Reproduce, exactly and in full, the lines from the one with "The height and" through the one with "Viewport: 629px width, 969px height." in the data below; drop pictures.

==== DATASET EXTRACT ====

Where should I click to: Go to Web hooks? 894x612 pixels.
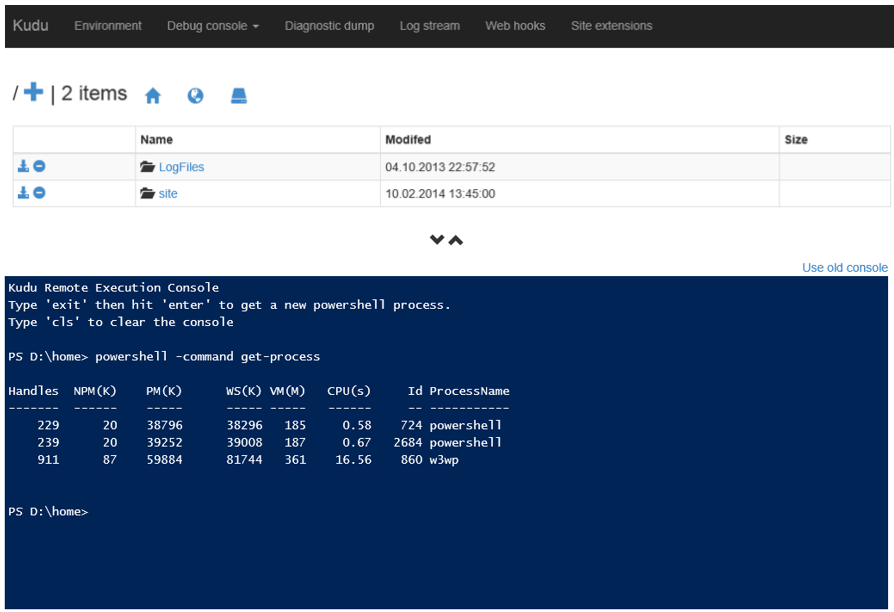point(515,26)
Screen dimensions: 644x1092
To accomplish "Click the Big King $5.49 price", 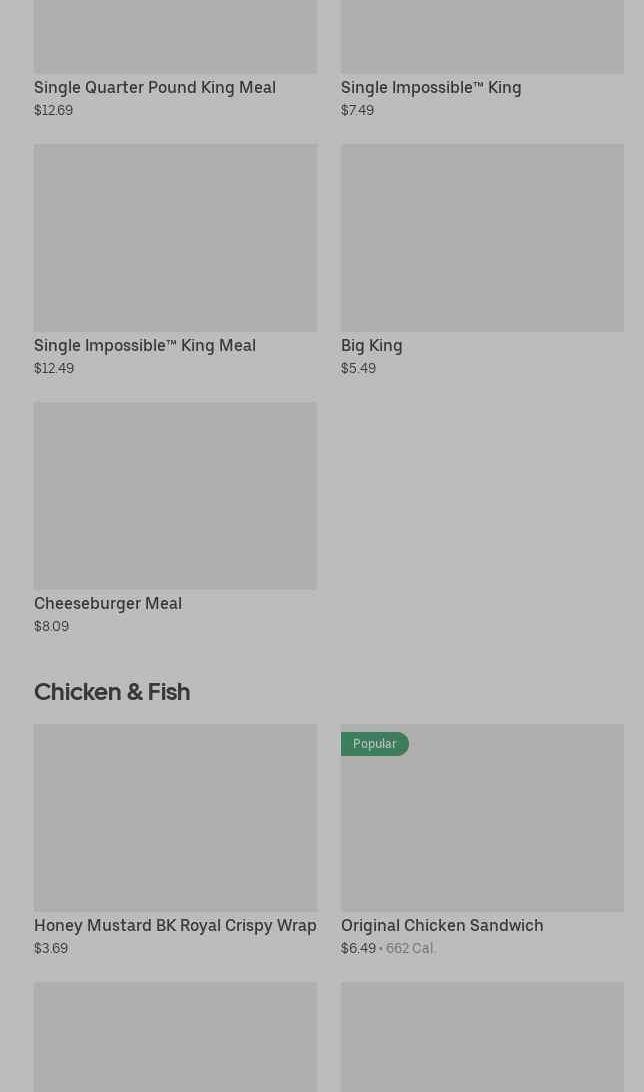I will point(358,368).
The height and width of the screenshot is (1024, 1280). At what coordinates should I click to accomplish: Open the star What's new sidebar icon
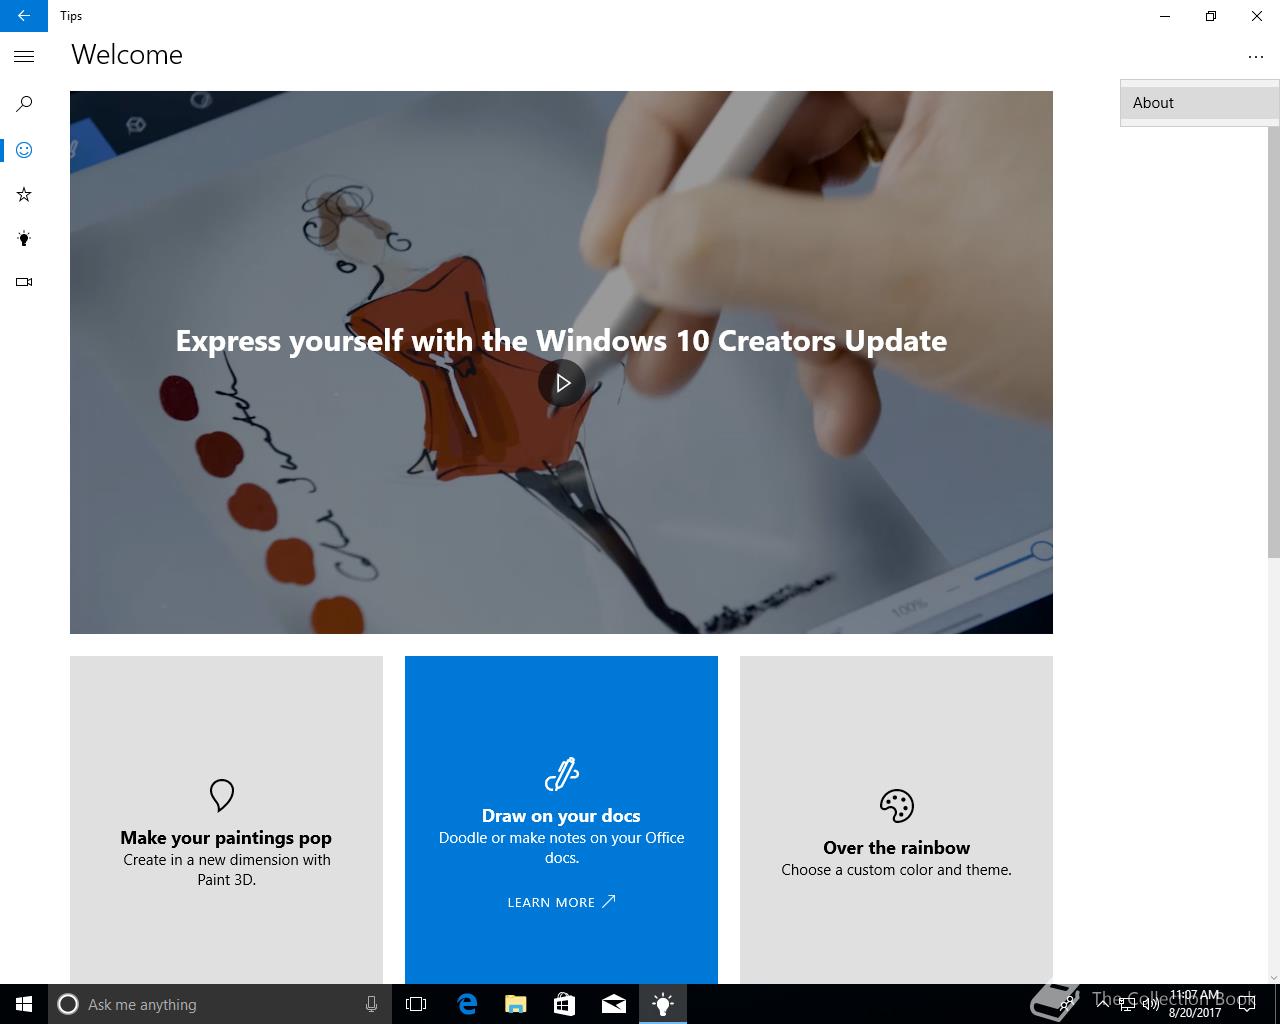pos(24,194)
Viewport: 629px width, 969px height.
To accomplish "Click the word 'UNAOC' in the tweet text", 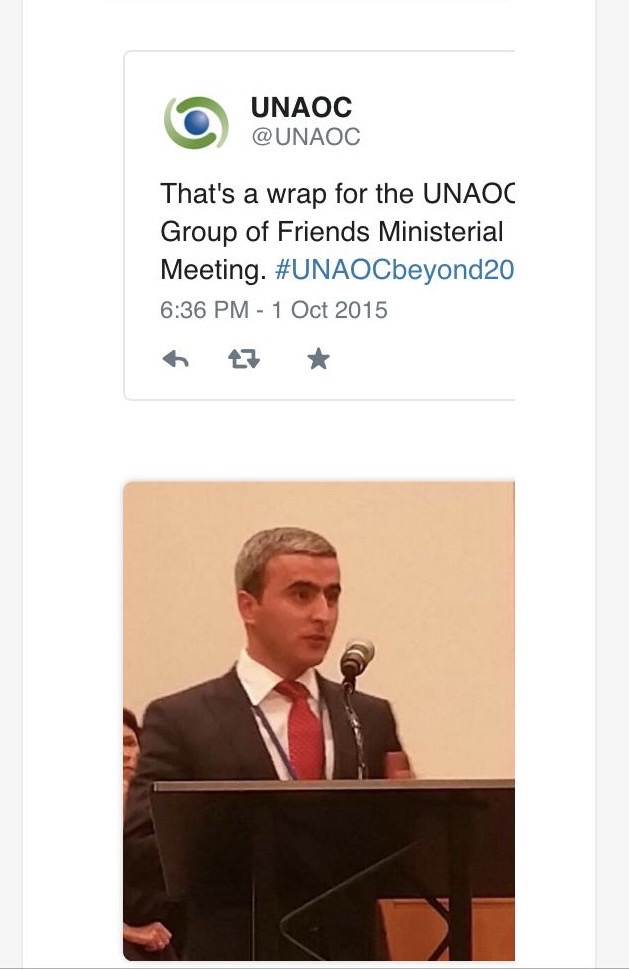I will pyautogui.click(x=468, y=194).
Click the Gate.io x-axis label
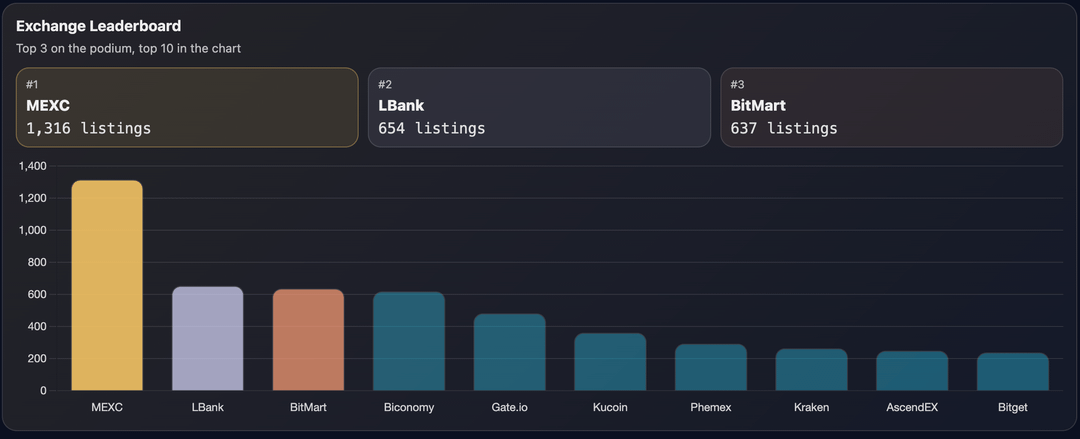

====

**ANSWER AREA**
The height and width of the screenshot is (1024, 1280). At what coordinates should I click to accomplish: Open the star What's new sidebar icon
pos(24,194)
Viewport: 629px width, 969px height.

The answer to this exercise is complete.